Topology of BfpE. As a further step toward understanding the structure and function of BfpE and other GspF proteins, we have determined the arrangement of BfpE in the cytoplasmic membrane. For this purpose we isolated and constructed fusions of 3'-truncated bfpE derivatives to phoA (alkaline phosphatase) and lacZ (-galactosidase) genes. These had a wide range of BfpE endpoints, covering each of the hydrophilic domains of the protein. We also constructed a small number of sandwich fusions. The ability to identify both active and inactive PhoA and LacZ fusions strongly supports the notion that BfpE is a cytoplasmic membrane protein, as do the results of sucrose density gradient centrifugation with an epitope-tagged version of BfpE. A study of the relative activities and levels of the fusion proteins allowed us to evaluate the locations and orientations of four putative TM segments, HS1 through HS4, identified through sequence analysis. The activities of the BfpE-PhoA fusion proteins, as well as the dual-reporter sandwich fusions, varied in a manner consistent with the topology shown in Fig. 8. This topology meets the criteria of the positive-inside rule (67), with the majority of the arginine and lysine residues being located in the cytoplasm.

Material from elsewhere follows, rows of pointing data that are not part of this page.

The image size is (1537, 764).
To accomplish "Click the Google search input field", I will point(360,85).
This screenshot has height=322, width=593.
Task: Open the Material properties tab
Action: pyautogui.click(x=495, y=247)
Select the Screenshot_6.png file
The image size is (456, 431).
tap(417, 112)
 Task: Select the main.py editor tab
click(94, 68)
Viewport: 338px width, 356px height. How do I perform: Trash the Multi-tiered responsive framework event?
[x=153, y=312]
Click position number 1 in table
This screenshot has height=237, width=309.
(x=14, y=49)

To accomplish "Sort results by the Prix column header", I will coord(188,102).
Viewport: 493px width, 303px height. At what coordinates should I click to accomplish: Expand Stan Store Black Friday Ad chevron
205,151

The region between HS3 and HS4 contains 12 such residues and is periplasmic but can be considered exempt from the rule due to its length of greater than 60 residues (69, 70). Overall, the BfpE protein can be thought of as being divided into thirds. The N-terminal third is located in the cytoplasm. The middle third serves as a membrane anchor, containing three membrane-spanning segments. The C-terminal third is located primarily in the periplasm, with its end anchored in the membrane. As discussed in more detail below, this organization has profound implications for the function of BfpE.

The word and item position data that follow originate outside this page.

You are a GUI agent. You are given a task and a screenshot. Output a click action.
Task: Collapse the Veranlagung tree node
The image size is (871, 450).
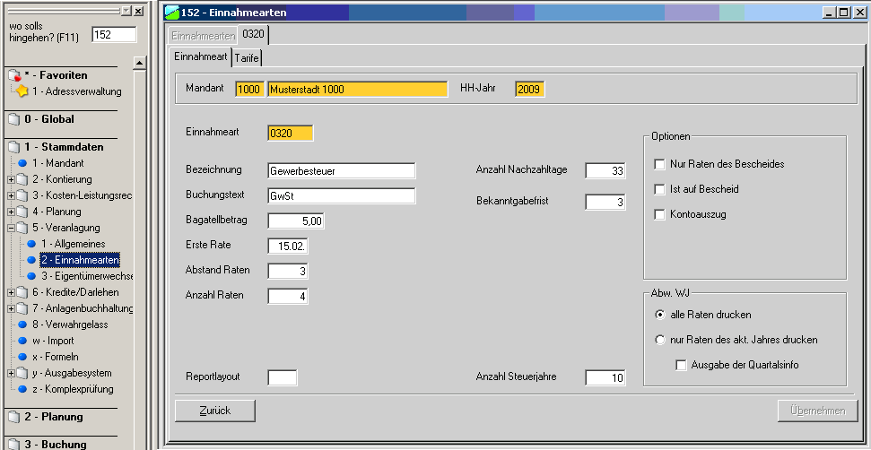click(x=10, y=228)
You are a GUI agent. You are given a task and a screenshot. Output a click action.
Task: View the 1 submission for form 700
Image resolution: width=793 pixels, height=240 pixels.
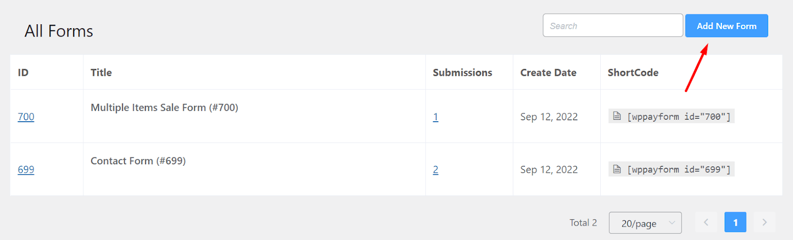[x=436, y=117]
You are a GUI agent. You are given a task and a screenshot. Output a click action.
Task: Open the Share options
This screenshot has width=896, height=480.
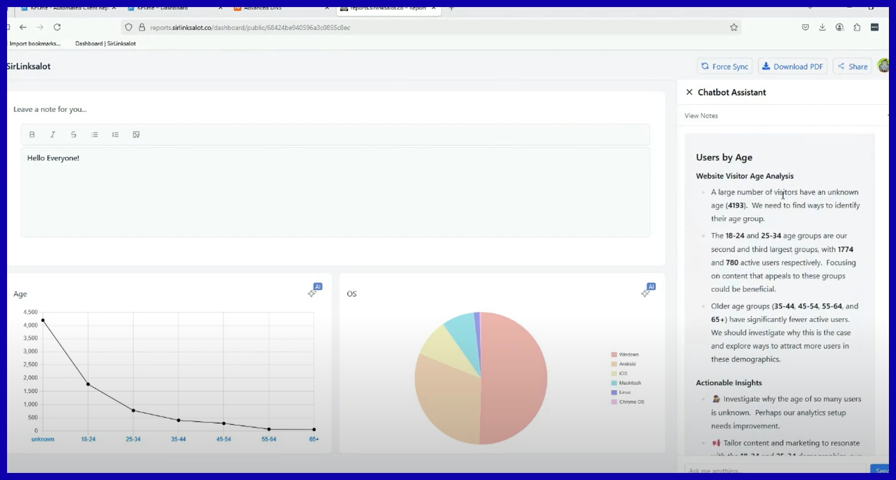pyautogui.click(x=852, y=66)
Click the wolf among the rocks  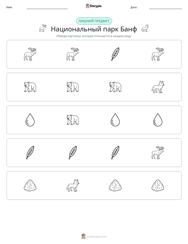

View larger version (49K): [in this window] [in a new window]   FIG. 8.   Proposed topology of the BfpE protein. The amino acids composing BfpE are represented by circles. These are displayed in a manner that specifies their arrangement in the E. coli cytoplasmic membrane. HS1 through HS4 denote TM segments. Positively charged amino acids (arginines and lysines) that may be topology determinants are shaded. C-terminal fusion protein junctions are indicated by a line and the number of the terminal BfpE residue in the fusion. The insertion sites for the dual reporter in sandwich fusions are indicated by a restriction enzyme name.

BfpE has a different topology from another GspF protein. The topology of OutF, a GspF protein from the type II protein secretion system of Erwinia carotovora, was previously determined using -lactamase gene fusions (61). Like BfpE, OutF has a large N-terminal cytoplasmic segment plus TM domains that are analogs of HS1 and HS2. However, the C-terminal portion of the OutF topology is surprisingly divergent from that proposed here for BfpE. A TM domain corresponding to HS3 does not exist in OutF. As a result, most of the C-terminal third of OutF is located in the cytoplasm while the C-terminal third of BfpE is found mostly in the periplasm. The third TM segment in OutF is analogous to HS4 of BfpE in terms of its position in the protein sequence. However, in OutF this segment crosses the membrane from the cytoplasmic to the periplasmic side, while in BfpE it appears to have the opposite orientation. The topologies of the two proteins could be identical if HS3 of BfpE was excluded from crossing the membrane in the presence but not in the absence of HS4. However, this possibility was ruled out by BfpE sandwich fusion data, which indicate that the region downstream of HS3 is located in the periplasm even when HS4 is present. In summary, the presence of HS3 and disposition of HS4 define the differences between BfpE and OutF.